Recent advances in Large Language Models (LLMs) have significantly shaped the applications of AI in multiple fields, including the studies of legal intelligence. Trained on extensive legal texts, including statutes and legal documents, the legal LLMs can capture important legal knowledge/concepts effectively and provide important support for downstream legal applications such as legal consultancy. Yet, the dynamic nature of legal statutes and interpretations also poses new challenges to the use of LLMs in legal applications. Particularly, how to update the legal knowledge of LLMs effectively and efficiently has become an important research problem in practice. Existing benchmarks for evaluating knowledge update methods are mostly designed for the open domain and cannot address the specific challenges of the legal domain, such as the nuanced application of new legal knowledge, the complexity and lengthiness of legal regulations, and the intricate nature of legal reasoning. To address this gap, we introduce the Legal Knowledge Update BEnchmark, i.e. LeKUBE, which evaluates knowledge update methods for legal LLMs across five dimensions. Specifically, we categorize the needs of knowledge updates in the legal domain with the help of legal professionals, and then hire annotators from law schools to create synthetic updates to the Chinese Criminal and Civil Code as well as sets of questions of which the answers would change after the updates. Through a comprehensive evaluation of state-of-the-art knowledge update methods, we reveal a notable gap between existing knowledge update methods and the unique needs of the legal domain, emphasizing the need for further research and development of knowledge update mechanisms tailored for legal LLMs.
Paper Structure (37 sections, 1 equation, 3 figures, 7 tables)
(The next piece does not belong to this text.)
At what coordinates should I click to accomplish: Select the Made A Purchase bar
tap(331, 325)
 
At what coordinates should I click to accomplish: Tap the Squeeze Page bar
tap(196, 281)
This paper contains 37 sections, 1 equation, 3 figures, 7 tables.

Figures (3)

  • Figure 1: Flowchart illustrating our scalability evaluation by comparing two methodologies. In the blue section, individual LLMs are updated based on knowledge from specific chapters, and their performance is evaluated by average question accuracy. In the red section, a single LLM is updated with knowledge from all chapters that need to be updated in LeKUBE.
  • Figure 2: Flowchart illustrating our retainability evaluation by comparing two phases. The first one is the situation where the criminal law is updated while the civil code is not. And the second one is the situation where the two laws are both updated.
  • Figure 3: Evaluation of Locality. The calculated method of score is described in \ref{['cha:local']}. The higher the score is, the better locality the method has.